AIM OF THE EXERCISE
Please set out the lines from the first one up to and including the line with "Action: pos(574,26)" as a Markdown table, leaving out blank lines. Use two columns: Row for the row number and Line for the line itself.

INPUT DATA

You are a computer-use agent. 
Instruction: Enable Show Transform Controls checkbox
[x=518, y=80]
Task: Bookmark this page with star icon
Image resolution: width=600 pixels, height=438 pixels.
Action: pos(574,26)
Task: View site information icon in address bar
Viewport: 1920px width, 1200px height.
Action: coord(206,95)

COMPLETE RESPONSE
| Row | Line |
|---|---|
| 1 | You are a computer-use agent.  |
| 2 | Instruction: Enable Show Transform Controls checkbox |
| 3 | [x=518, y=80] |
| 4 | Task: Bookmark this page with star icon |
| 5 | Image resolution: width=600 pixels, height=438 pixels. |
| 6 | Action: pos(574,26) |